[Opening DATASET RECORDS section]

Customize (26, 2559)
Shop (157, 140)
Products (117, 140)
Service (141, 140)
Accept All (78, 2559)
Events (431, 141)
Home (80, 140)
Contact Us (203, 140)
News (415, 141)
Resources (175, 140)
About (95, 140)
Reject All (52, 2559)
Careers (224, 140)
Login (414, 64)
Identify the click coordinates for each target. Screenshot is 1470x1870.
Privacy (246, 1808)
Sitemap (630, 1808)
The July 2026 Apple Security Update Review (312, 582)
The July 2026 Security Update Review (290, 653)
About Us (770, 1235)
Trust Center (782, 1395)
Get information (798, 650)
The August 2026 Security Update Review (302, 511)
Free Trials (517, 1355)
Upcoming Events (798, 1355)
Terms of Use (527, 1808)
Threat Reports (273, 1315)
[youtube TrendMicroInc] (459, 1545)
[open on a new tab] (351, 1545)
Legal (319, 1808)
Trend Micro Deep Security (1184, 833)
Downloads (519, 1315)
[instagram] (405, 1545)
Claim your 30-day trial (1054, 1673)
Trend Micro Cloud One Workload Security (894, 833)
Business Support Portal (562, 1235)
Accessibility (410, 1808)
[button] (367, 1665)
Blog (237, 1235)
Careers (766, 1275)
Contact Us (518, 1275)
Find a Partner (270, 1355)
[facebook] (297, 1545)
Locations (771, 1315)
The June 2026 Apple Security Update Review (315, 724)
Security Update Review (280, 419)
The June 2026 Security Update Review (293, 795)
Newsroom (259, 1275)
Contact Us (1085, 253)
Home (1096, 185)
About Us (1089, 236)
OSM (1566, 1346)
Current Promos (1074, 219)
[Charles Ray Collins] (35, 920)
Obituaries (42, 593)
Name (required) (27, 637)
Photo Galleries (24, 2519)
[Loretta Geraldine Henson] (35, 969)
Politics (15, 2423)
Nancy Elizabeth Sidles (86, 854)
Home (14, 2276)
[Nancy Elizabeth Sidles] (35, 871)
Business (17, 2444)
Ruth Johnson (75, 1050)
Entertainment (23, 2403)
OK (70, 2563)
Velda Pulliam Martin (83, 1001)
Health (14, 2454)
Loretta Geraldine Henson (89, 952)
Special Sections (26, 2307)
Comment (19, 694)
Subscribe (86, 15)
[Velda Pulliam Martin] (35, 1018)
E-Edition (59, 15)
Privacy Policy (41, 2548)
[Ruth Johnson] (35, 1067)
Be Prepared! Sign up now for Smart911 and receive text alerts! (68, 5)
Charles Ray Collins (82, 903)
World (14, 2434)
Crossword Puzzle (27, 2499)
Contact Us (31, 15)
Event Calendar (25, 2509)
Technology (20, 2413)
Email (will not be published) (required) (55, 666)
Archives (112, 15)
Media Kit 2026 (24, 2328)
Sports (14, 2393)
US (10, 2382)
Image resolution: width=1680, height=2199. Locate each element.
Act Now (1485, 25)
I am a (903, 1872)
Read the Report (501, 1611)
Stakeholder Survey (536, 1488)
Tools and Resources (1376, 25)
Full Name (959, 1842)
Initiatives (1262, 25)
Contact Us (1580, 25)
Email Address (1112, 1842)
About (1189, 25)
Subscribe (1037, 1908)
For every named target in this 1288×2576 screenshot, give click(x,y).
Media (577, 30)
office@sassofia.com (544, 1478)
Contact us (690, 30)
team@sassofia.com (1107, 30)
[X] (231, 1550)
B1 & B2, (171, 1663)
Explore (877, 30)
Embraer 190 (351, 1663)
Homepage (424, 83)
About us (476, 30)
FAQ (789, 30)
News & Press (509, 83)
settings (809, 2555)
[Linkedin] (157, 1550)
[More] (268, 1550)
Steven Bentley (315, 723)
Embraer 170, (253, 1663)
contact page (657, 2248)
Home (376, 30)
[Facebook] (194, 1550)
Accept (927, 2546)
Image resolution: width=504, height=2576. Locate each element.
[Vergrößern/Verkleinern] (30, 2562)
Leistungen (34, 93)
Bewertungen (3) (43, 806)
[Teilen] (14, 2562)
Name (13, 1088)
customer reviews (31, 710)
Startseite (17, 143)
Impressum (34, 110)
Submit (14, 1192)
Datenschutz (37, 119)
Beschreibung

[Closing DATASET RECORDS section]

WHAT YOU SHOULD DO | Please print verbatim each line from the first line of the entries above to the line that contains "Identify the click", inclusive, and nothing more.

PROBLEM SOLUTION |
Customize (26, 2559)
Shop (157, 140)
Products (117, 140)
Service (141, 140)
Accept All (78, 2559)
Events (431, 141)
Home (80, 140)
Contact Us (203, 140)
News (415, 141)
Resources (175, 140)
About (95, 140)
Reject All (52, 2559)
Careers (224, 140)
Login (414, 64)
Identify the click coordinates for each target. Screenshot is 1470x1870.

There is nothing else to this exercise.